◆ TEXT PROVIDED

Outpatient utilization statistics included in the report are as follows:
Total Physician Encounters - the total number of face-to-face visits with a Medical Doctor or Doctor of Osteopathy that occurred between January 1, 2009 and December 31, 2009.
Annualized Physician Encounters per 1,000 Members - the number of total physician encounters that occurred between January 1, 2009 and December 31, 2009 per 1,000 members annualized to reflect a 12-month equivalent.
Total Non-Physician Encounters -
Non-Behavioral Health - the total number of face-to-face visits with a provider providing non-behavioral health services who is not a Medical Doctor, Doctor of Osteopathy, registered nurse, nurse aide, x-ray technician, lab assistant, pharmacist or medical supply vendor.
Behavioral Health - the total number of face-to-face visits with the following licensed or otherwise certified health professionals who provide behavioral health services: psychologists; psychotherapists; independent clinical social workers; mental health counselors; nurse mental health clinical specialists; alcohol and drug counselors; marriage and family therapists; advanced practice registered nurses; registered nurse clinical specialists; nurse practitioners; and psychiatric clinical nurse specialists.
Annualized Non-Physician Encounters per 1,000 Members - the number of total non-physician encounters that occurred between January 1, 2009 and December 31, 2009 per 1,000 members annualized to reflect a 12-month equivalent.
Total Encounters - the total number of face-to-face visits with a physician or non-physician that occurred between January 1, 2009 and December 31, 2009.
Annualized Encounters per 1,000 Members - the number of total physician and non-physician encounters that occurred between January 1, 2009 and December 31, 2009 per 1,000 members annualized to reflect a 12-month equivalent.
Inpatient Non-Behavioral Health Utilization
Inpatient non-behavioral health utilization statistics are categorized as follows:
Acute Care - non-behavioral health care in a hospital licensed as an acute care facility by the state in which the facility is located.
Maternity - as defined in the most resent version of the Health Plan Employer and Data Information Set ("HEDIS®") 1 technical specifications.
Non-Acute Care - non-behavioral health care in an inpatient facility or ward of a facility licensed by the state in which the facility is located but not as an acute facility. This includes, but is not limited to, the following: skilled nursing home; long-term care; intermediate care; rehabilitation; and hospice.

◆ GIVEN RECORDS

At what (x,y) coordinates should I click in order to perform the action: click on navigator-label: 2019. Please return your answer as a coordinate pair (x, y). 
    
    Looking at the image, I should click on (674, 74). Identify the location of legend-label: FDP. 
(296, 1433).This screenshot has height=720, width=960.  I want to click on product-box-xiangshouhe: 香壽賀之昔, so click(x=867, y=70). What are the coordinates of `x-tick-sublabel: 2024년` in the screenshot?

◆ WORK ORDER 1
List the types of non-acute care that the utilization statistics text names as included.
◆ WORK ORDER 2
Please carry the utilization statistics text forward from its final sentence.

◆ EXPECTED ANSWER 1
skilled nursing home; long-term care; intermediate care; rehabilitation; hospice

◆ EXPECTED ANSWER 2
Outpatient Non-Behavioral Health Utilization
Outpatient non-behavioral health utilization statistics are categorized as follows:
Office Visits - non-behavioral health care encounters that are not emergency room or ambulatory surgical procedures (even if performed in the physician's office).
Ambulatory Surgery - as defined in the most resent version of HEDIS® technical specifications.
Observation Day - as defined in the most resent version of HEDIS® technical specifications.
Emergency Room - as defined in the most resent version of HEDIS® technical specifications.
Behavioral Health Utilization
Both inpatient and outpatient behavioral health utilization statistics are categorized as follows:
Major Depression - Primary ICD-9 diagnosis codes between 296.2 and 296.36.
Attention Deficit Hyperactivity Disorder - Primary ICD-9 diagnosis codes between 314 and 314.9.
Eating Disorders - Primary diagnosis code 307.1 or between 307.5 and 307.59.
Chemical Dependency - Primary ICD-9 diagnosis codes between 291 and 292.9 or between 303 and 305.93; OR primary ICD-9 diagnosis codes between 960 and 979 with secondary ICD-9 diagnosis codes between 291 and 292.9 or between 303 and 305.93.
Other Mental Health - Primary ICD-9 diagnosis codes between 290 and 316 excluding ICD-9 diagnosis codes between 296.2 and 296.36; between 314 and 314.9; 307.1; between 307.5 and 307.59; between 291 and 292.9; and between 303 and 305.93.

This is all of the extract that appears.